__What the task requires__.
Reproduce the lines below, changing every occurrence of "Instruction" to "Directive" and leaving everything else unaltered.

[begin Records for the task]

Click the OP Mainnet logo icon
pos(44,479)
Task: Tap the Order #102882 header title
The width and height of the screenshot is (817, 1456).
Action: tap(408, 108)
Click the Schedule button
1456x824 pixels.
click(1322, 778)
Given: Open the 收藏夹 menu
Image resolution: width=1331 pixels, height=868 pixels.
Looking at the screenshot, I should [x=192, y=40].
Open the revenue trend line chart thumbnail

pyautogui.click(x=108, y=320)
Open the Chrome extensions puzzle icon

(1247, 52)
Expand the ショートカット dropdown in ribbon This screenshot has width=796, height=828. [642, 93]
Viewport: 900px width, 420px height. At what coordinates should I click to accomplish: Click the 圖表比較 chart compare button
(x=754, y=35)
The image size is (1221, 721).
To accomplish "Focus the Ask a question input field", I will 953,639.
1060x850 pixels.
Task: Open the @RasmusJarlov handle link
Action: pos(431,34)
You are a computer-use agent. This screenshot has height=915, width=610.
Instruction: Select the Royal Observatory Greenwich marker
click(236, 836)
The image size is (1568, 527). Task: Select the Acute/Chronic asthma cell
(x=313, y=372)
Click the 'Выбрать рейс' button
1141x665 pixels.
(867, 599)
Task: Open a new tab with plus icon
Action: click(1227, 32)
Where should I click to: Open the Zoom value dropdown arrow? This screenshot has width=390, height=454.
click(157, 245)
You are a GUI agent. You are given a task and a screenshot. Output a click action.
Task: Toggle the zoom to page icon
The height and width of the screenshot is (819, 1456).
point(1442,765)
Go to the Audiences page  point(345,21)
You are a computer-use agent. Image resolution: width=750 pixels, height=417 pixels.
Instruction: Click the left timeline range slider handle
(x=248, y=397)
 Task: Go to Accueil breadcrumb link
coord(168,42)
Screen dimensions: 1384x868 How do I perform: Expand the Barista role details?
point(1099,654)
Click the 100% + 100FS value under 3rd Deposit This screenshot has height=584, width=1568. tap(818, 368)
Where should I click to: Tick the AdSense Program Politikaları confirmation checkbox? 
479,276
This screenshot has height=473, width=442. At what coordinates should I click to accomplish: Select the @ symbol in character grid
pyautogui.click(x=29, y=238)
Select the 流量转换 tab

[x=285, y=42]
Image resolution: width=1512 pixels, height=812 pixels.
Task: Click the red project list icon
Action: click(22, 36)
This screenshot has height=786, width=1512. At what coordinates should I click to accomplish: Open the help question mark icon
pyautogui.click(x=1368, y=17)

[end Records for the task]

__Correct response__.
Click the OP Mainnet logo icon
pos(44,479)
Task: Tap the Order #102882 header title
The width and height of the screenshot is (817, 1456).
Action: tap(408, 108)
Click the Schedule button
1456x824 pixels.
click(1322, 778)
Given: Open the 收藏夹 menu
Image resolution: width=1331 pixels, height=868 pixels.
Looking at the screenshot, I should [x=192, y=40].
Open the revenue trend line chart thumbnail

pyautogui.click(x=108, y=320)
Open the Chrome extensions puzzle icon

(1247, 52)
Expand the ショートカット dropdown in ribbon This screenshot has width=796, height=828. [642, 93]
Viewport: 900px width, 420px height. At what coordinates should I click to accomplish: Click the 圖表比較 chart compare button
(x=754, y=35)
The image size is (1221, 721).
To accomplish "Focus the Ask a question input field", I will 953,639.
1060x850 pixels.
Task: Open the @RasmusJarlov handle link
Action: pos(431,34)
You are a computer-use agent. This screenshot has height=915, width=610.
Directive: Select the Royal Observatory Greenwich marker
click(236, 836)
The image size is (1568, 527). Task: Select the Acute/Chronic asthma cell
(x=313, y=372)
Click the 'Выбрать рейс' button
1141x665 pixels.
(867, 599)
Task: Open a new tab with plus icon
Action: click(1227, 32)
Where should I click to: Open the Zoom value dropdown arrow? This screenshot has width=390, height=454.
click(157, 245)
You are a GUI agent. You are given a task and a screenshot. Output a click action.
Task: Toggle the zoom to page icon
The height and width of the screenshot is (819, 1456).
point(1442,765)
Go to the Audiences page  point(345,21)
You are a computer-use agent. Image resolution: width=750 pixels, height=417 pixels.
Directive: Click the left timeline range slider handle
(x=248, y=397)
 Task: Go to Accueil breadcrumb link
coord(168,42)
Screen dimensions: 1384x868 How do I perform: Expand the Barista role details?
point(1099,654)
Click the 100% + 100FS value under 3rd Deposit This screenshot has height=584, width=1568. tap(818, 368)
Where should I click to: Tick the AdSense Program Politikaları confirmation checkbox? 
479,276
This screenshot has height=473, width=442. At what coordinates should I click to accomplish: Select the @ symbol in character grid
pyautogui.click(x=29, y=238)
Select the 流量转换 tab

[x=285, y=42]
Image resolution: width=1512 pixels, height=812 pixels.
Task: Click the red project list icon
Action: click(22, 36)
This screenshot has height=786, width=1512. At what coordinates should I click to accomplish: Open the help question mark icon
pyautogui.click(x=1368, y=17)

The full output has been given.